Dokterswoordenboek

Jannes van Everdingen (2010)

Gepubliceerd op 23-02-2017

DNA

betekenis & definitie

Een zuur met erfelijke informatie, te vinden in de genen van de meeste levende wezens, waaronder mensen en dieren (uitspraak: dee-en-AA).

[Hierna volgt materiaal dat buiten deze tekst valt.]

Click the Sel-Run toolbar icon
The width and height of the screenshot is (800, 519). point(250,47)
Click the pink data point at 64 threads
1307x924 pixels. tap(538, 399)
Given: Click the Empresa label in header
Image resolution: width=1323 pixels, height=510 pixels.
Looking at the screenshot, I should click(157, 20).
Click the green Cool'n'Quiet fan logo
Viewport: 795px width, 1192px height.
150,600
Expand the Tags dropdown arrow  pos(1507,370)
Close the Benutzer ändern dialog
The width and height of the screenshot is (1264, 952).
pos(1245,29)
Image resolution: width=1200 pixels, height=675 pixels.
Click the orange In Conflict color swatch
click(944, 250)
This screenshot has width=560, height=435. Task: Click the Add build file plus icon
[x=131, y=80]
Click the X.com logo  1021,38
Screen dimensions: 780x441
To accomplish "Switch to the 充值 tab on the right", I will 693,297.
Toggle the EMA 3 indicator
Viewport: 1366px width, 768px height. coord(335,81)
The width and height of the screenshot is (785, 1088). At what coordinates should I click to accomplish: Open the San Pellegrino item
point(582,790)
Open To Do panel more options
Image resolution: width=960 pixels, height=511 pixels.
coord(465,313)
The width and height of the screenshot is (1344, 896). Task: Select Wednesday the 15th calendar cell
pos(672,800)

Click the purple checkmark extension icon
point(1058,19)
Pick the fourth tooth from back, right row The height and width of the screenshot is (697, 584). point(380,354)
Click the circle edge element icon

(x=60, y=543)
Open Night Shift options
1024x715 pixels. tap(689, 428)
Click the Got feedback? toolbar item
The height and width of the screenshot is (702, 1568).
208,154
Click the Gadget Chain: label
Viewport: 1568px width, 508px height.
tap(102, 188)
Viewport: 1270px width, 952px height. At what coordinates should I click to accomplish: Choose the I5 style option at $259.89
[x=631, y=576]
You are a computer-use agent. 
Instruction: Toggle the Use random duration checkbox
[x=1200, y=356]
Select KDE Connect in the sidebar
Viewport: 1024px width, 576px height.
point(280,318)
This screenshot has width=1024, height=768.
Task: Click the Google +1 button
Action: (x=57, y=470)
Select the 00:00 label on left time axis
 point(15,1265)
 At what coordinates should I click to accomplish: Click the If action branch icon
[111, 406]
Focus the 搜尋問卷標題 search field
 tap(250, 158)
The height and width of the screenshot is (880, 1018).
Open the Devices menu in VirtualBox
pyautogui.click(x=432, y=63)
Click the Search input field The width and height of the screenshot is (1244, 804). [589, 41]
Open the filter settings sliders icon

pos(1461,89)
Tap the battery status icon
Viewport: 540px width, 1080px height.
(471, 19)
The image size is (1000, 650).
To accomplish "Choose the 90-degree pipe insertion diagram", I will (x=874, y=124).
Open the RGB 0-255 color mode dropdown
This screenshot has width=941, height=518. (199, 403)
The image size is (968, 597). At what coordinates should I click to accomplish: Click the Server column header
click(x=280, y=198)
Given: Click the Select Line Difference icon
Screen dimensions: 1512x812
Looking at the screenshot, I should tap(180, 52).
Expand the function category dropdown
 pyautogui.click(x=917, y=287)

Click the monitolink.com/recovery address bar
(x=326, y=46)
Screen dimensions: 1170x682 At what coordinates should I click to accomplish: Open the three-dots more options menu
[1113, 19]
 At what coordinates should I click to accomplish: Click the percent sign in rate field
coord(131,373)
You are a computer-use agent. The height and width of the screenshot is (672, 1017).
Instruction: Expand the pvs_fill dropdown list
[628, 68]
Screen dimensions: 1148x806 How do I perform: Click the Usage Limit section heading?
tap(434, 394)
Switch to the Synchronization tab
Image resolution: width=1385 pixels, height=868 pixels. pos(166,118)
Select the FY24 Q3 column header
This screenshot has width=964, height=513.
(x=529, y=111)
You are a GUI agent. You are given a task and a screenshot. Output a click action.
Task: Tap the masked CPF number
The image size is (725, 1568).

DNA is de afkorting van ‘desoxyribonucleïnezuur’. Deze stof is opgebouwd uit twee strengen van de stof nucleïnezuur. Die zitten als een dubbele spiraal om elkaar heen gedraaid. De strengen liggen opgerold in chromosomen en zijn verpakt in eiwitten. De mens heeft in elke celkern 46 chromosomen. Wanneer je die achter elkaar zou leggen, heb je voor elke cel een draad van ongeveer 2 meter lengte! De chromosomen hebben samen ongeveer 22.500 genen. Daarmee worden alle levensprocessen, zoals het maken van eiwitten, in de cellen aangestuurd. Het DNA van iedere mens is uniek. Dat wil zeggen: niemand heeft precies hetzelfde DNA. Zelfs tweelingen hebben heel kleine verschillen.

Kijk ook bij chromosoom, genetische code, genetica.